The verse that stuck out to me was verse 5:

Offer the sacrifices of righteousness, 
And trust in the Lord.

In this verse, I see a person who has resigned themselves to their role. There are a million outcomes that the writer can’t manage throughout the day, but one supposes that she or he can “offer the sacrifices of righteousness”, and trust the Lord with the outcomes side of the equation. As a generally tired person these days, I’m drawn to the Gospel invitation to acknowledge where my capabilities end. What is difficult is trusting in the Lord’s ability (or willingness) to make up the difference. Here’s the good news though: regardless of whether I trust that he can or will make up the difference, the fact remains that, if I’m honest with myself, I still can’t manage outcomes.
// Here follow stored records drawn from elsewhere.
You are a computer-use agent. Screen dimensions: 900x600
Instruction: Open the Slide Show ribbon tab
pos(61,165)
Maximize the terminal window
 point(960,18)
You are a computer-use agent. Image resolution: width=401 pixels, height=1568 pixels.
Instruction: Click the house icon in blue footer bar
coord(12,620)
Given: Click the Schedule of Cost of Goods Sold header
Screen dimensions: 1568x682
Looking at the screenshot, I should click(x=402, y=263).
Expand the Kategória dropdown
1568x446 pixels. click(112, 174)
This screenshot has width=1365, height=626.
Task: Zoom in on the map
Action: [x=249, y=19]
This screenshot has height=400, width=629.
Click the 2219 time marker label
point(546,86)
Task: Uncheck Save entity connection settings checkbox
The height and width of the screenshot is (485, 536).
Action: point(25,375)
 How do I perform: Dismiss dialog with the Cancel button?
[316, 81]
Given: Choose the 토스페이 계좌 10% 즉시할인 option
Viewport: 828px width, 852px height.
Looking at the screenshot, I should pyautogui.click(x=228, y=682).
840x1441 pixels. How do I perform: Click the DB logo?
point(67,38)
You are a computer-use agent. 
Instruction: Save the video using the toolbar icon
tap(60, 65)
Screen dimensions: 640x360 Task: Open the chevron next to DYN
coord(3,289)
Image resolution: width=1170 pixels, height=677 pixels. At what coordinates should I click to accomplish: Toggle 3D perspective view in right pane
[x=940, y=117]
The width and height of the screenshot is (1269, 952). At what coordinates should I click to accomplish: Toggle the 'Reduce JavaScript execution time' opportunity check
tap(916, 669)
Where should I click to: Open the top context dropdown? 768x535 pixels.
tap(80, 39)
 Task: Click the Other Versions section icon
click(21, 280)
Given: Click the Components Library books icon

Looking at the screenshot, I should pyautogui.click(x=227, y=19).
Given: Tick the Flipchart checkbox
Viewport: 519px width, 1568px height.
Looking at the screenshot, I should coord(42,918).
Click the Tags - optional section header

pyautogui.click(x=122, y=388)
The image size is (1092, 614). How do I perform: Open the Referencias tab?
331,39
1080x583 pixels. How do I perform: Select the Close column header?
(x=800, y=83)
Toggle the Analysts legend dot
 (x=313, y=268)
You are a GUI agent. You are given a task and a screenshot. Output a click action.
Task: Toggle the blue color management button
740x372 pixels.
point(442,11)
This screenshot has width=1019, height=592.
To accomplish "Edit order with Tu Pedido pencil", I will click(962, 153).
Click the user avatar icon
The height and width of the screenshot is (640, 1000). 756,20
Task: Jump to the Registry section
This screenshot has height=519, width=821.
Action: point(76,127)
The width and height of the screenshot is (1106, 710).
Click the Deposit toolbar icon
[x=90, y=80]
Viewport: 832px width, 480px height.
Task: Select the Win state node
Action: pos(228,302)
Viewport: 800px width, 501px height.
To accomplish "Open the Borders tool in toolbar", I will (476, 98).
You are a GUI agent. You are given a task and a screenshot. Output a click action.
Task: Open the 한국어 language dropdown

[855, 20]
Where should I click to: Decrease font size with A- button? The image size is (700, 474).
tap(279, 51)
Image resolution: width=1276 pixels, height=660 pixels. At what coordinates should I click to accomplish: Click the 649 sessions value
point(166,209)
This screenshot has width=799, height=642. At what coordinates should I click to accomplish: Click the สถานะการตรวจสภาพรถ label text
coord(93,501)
So with that in mind, I might as well watch to see what happens after I pass God the baton.

The end of the Psalm offers a peek into how someone who has embraced their limitations tends to feel at the end of a day:

In peace I will both lie down and sleep, 
For Thou alone, O Lord, dost make me to dwell in safety. 

My hope is that, by taking time to embrace my own limitations this Lenten season, I might be able to more frequently close my day praying like the Psalmist has closed his.

My name is Dan Roge, I’m a designer living in JP. I’m married to Genevieve Roge, and dad of James Roge. I love spending time in the woods, I’m not very competitive, I have a hard time with sad stories, and generally tend to read one whole article from The New Yorker every week.